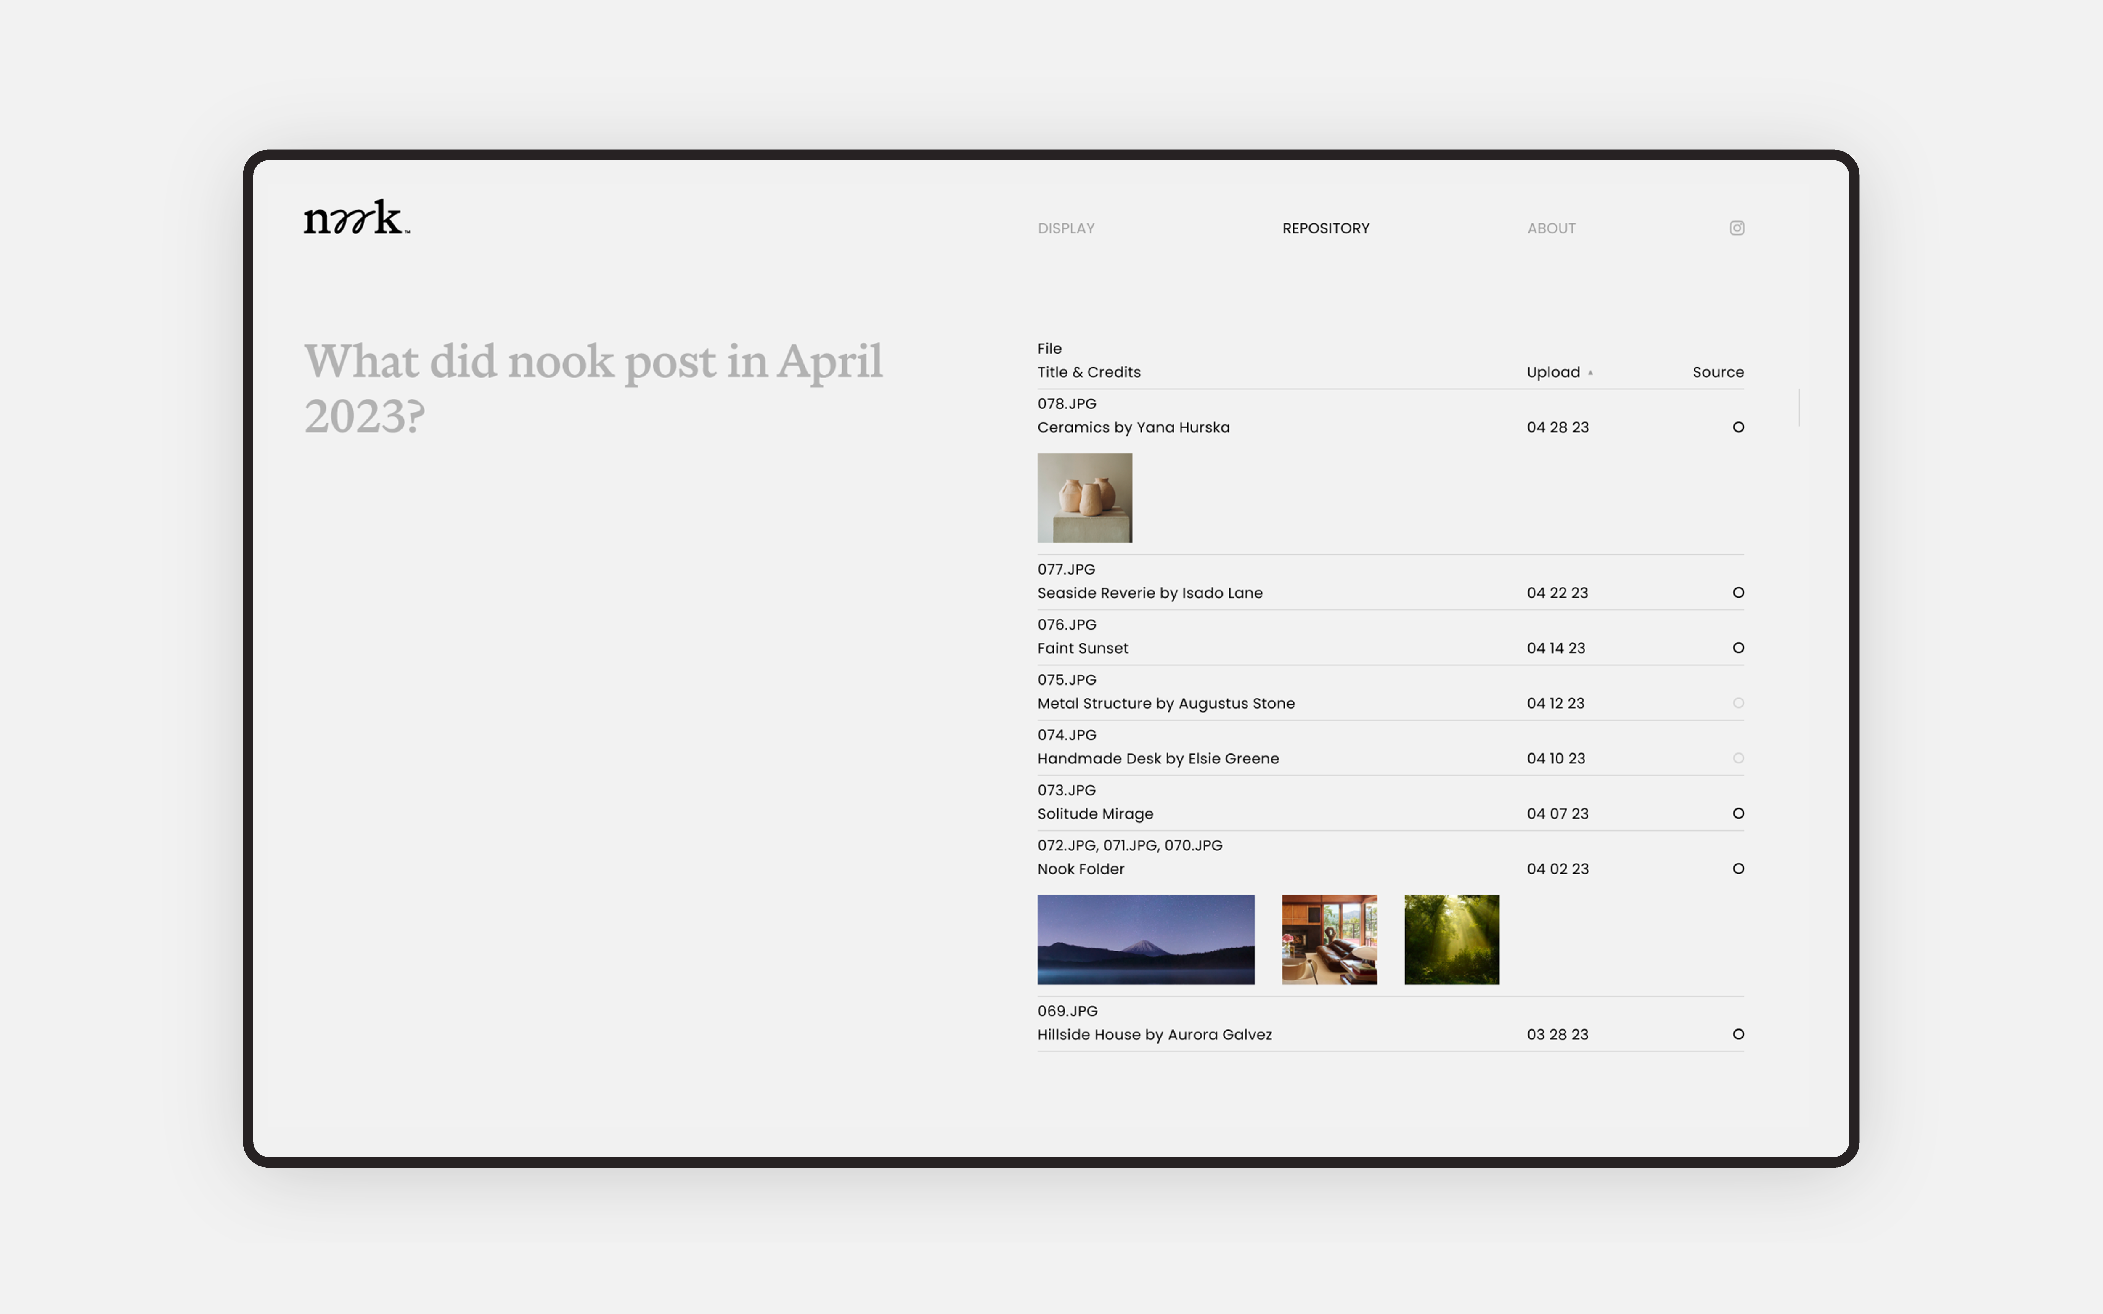The height and width of the screenshot is (1314, 2103).
Task: Collapse the 078.JPG Ceramics entry
Action: pyautogui.click(x=1132, y=427)
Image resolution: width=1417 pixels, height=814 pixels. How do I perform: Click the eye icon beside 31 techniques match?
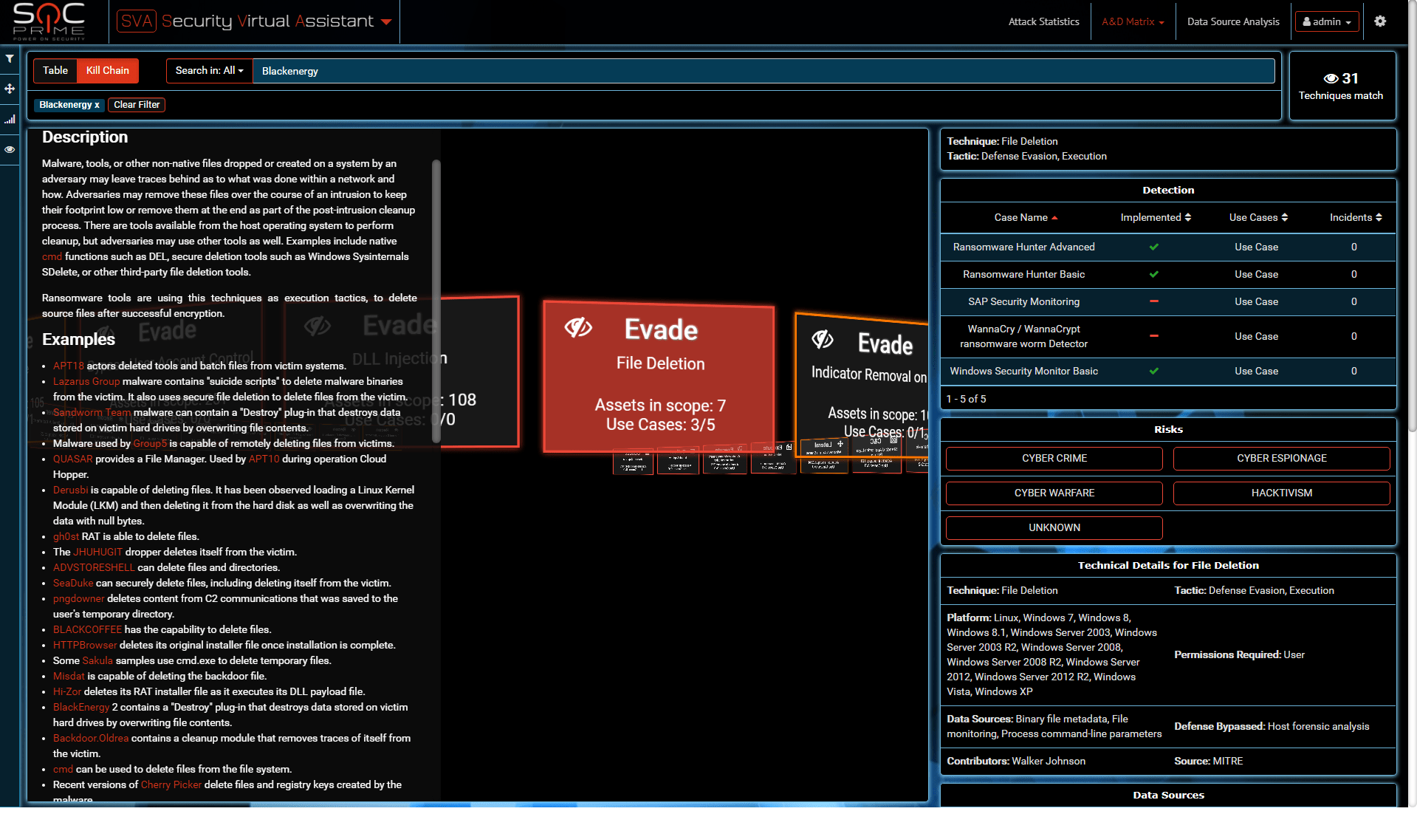coord(1331,79)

Problem to solve: Present the data above as a numbered list, from the line containing "Image resolution: width=1417" through the end of the data, with both ends included and blank lines dropped. Leave the pictures out.

Exercise answer:
1. Image resolution: width=1417 pixels, height=814 pixels. How do I perform: Click the eye icon beside 31 techniques match?
2. coord(1331,79)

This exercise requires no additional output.